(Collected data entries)
[Start of Attachment]

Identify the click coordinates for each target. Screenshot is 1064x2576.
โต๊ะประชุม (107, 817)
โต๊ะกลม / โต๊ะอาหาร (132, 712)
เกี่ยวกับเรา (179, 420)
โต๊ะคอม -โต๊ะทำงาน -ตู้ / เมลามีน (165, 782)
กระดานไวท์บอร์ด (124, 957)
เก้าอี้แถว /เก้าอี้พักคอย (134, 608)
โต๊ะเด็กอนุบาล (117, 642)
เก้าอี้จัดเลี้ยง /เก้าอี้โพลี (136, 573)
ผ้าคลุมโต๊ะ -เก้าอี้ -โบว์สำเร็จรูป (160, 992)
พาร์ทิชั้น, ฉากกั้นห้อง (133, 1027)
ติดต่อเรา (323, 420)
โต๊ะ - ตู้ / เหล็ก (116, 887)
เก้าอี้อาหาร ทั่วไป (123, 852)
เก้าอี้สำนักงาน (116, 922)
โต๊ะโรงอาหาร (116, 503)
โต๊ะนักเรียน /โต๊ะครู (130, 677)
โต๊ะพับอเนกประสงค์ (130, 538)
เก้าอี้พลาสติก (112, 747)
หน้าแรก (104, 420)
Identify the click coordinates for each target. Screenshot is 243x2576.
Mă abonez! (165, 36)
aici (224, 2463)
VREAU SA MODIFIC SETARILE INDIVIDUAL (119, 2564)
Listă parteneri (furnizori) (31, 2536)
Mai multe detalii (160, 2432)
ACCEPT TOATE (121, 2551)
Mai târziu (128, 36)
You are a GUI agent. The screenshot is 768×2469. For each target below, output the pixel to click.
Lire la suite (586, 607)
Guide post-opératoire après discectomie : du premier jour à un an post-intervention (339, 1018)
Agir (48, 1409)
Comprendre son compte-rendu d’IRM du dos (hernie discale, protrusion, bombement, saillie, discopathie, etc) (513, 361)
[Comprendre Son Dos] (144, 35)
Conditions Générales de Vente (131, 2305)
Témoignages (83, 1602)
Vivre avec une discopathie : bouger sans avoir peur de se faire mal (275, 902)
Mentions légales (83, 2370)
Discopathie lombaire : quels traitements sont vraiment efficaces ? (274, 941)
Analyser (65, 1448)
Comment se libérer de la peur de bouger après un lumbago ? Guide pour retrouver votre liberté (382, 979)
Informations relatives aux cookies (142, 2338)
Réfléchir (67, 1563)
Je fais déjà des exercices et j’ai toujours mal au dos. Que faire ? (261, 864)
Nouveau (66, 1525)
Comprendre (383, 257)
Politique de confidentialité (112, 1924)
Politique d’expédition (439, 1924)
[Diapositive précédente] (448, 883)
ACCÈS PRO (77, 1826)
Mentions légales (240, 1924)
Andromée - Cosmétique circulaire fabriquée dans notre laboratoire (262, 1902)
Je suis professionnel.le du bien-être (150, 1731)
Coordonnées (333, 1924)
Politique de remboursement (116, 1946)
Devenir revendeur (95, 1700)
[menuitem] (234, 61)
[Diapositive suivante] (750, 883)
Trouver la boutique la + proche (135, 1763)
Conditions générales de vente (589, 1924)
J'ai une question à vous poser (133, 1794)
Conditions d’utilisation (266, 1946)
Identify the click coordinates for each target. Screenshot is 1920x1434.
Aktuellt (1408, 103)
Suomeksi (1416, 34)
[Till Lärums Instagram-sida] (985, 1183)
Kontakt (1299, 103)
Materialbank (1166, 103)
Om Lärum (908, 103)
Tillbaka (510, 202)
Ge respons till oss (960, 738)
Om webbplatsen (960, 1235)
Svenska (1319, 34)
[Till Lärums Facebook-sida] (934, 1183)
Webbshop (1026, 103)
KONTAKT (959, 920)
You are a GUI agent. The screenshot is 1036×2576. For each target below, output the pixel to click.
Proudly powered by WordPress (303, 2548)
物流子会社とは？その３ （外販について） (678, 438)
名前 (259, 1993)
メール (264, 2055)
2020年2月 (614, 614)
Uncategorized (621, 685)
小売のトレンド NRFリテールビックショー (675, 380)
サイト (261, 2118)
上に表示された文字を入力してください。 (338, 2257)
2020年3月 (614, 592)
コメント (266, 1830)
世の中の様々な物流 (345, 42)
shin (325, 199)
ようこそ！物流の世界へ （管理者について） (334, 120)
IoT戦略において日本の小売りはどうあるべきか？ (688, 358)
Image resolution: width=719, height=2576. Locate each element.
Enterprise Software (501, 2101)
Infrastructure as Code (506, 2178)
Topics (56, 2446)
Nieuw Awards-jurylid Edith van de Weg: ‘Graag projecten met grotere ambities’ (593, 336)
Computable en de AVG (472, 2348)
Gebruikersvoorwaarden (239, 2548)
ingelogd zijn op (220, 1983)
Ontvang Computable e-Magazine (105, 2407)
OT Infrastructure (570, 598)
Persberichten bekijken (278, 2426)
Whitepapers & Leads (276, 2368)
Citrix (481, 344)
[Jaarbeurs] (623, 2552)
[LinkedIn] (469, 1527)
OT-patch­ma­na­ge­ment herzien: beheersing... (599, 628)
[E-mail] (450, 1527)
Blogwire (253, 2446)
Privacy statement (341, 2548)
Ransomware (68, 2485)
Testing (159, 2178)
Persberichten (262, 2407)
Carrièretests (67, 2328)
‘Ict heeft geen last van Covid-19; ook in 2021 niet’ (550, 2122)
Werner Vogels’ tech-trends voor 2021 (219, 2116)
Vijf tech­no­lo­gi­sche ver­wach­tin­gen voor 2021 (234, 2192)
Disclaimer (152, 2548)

[End of Attachment]

> _Exercise requirements_: Scan the entries above for the line containing "Je fais déjà", and copy it and all lines after it exactly, down to and including the line containing "Mentions légales (240, 1924)".

> _Response to this task_:
Je fais déjà des exercices et j’ai toujours mal au dos. Que faire ? (261, 864)
Nouveau (66, 1525)
Comprendre (383, 257)
Politique de confidentialité (112, 1924)
Politique d’expédition (439, 1924)
[Diapositive précédente] (448, 883)
ACCÈS PRO (77, 1826)
Mentions légales (240, 1924)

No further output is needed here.